Take Amar Virdi, the best young spinner in the country. He isn't in the Hundred, he wasn't picked for the RL Cup, and so he hasn't represented any professional side since the four-day Surrey-Somerset game starting July 11th. Assuming he isn't picked for the RLC, then his next match could be the CC game at Durham starting August 30th. No guarantees that he'd be picked though for the traditional Durham seamy world given recent weather. The next CC game at the Oval is Sunday 5th September against Northants. It's quite feasible that Virdi might have gone nearly eight weeks between game starts because of this ridiculous schedule. He's not playing league cricket (last played for Sunbury in June) and even if he was then the Surrey Championship goes back to 50 over games instead of timed declaration stuff so 10 overs per bowler is the norm again, and there's no 2nd XI cricket for Surrey between July 9th and August 30th.
https://www.kiaoval.com/2nd-xi-fixtures-results/
And that's an aspect forgotten about. No FC cricket for over a month and a half, no 2nd XI cricket for over a month and a half, at a time of year when generally wickets are harder and the sun is out. it's utterly ridiculous.

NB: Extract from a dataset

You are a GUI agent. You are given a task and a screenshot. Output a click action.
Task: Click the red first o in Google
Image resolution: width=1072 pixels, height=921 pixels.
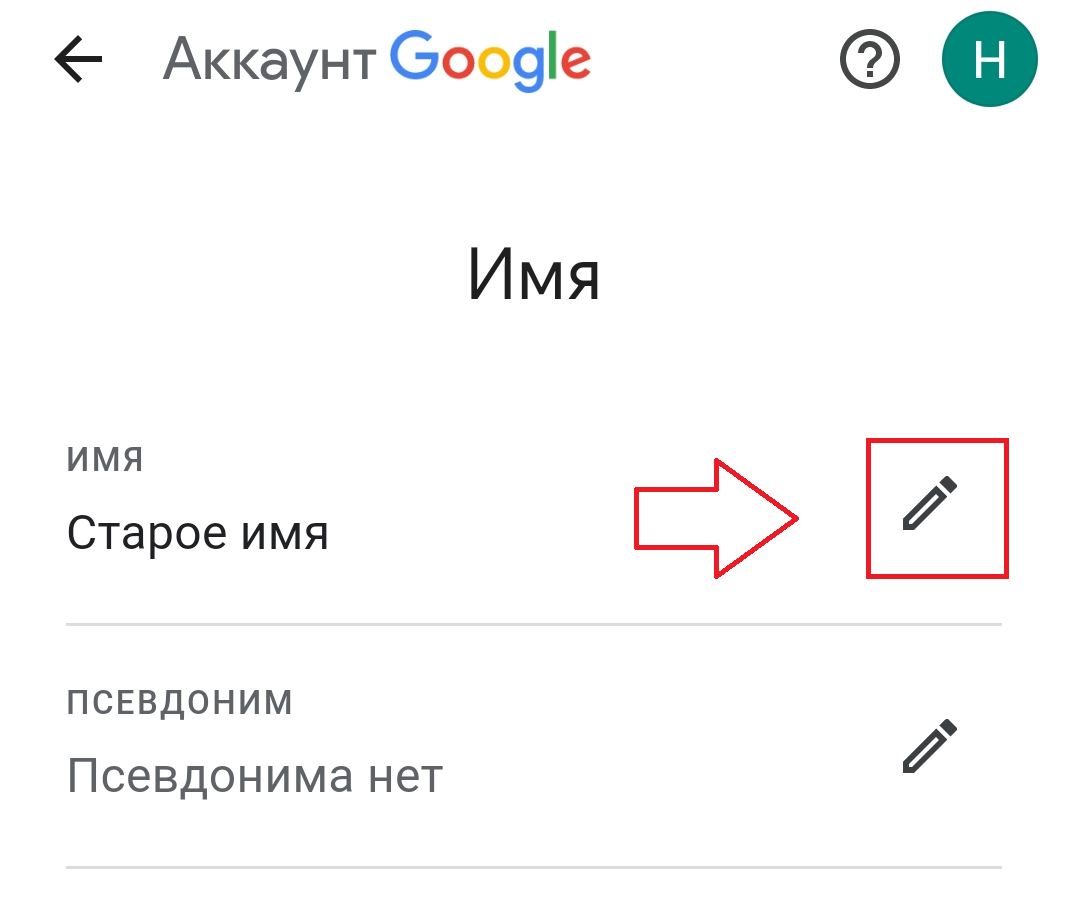(x=458, y=62)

He did not need to play that shot. If he doesn't value his wicket neither should the selectors.
Sometimes a picture says more than words.
https://i.imgur.com/EUenRyb.png
As Siraj comes in, his back foot movement takes him from umpire being able to see all three stumps to a little bit of off stump. The weight is still on the back foot, the straight front leg means it's hard to shift the weight over properly for the shot he wants to play, and the wide position the bat comes down from means a shot like the easy wrist roller in front or behind square or dabbed to fine leg is hard to play. Playing a hard hand flick through midwicket with your front foot pointing at the umpire is just an absolute collapse of technique in my book. It's an absolute nothing ball and if a nothing ball like that causes such a technique collapse, then it's time to go back and work on stuff. You get batsmen playing brain fade shots (Ian Bell was pretty good at this at times) but this isn't that.
So if he does sod all in the second knock, then what for the Third Test? Hameed's an opener but he's been castled by a straight ball. At this rate, we may as well as ask Stokes to give up bowling and focus just on batting and to do what Kallis did in his later years.
Our current openers can't open. We need to find a solution. If we take them to Australia there is a risk that their confidence may be destroyed.
I had a long debate with son #1 about this. I like the current format. It forces teams to learn to bowl a side out, rather than just rack up big runs and then put everyone on the boundary. It means individual bowlers can bowl 11 or 12 overs in total, which is two proper spells. And if you do find yourself in one of those mismatched club matches where the side batting first gets 300, it gives you something to bat for.
He completely disagrees and would much rather play 40 overs win/lose. Maybe I'm a dinosaur but I think the current format is just that bit more like 'real' cricket.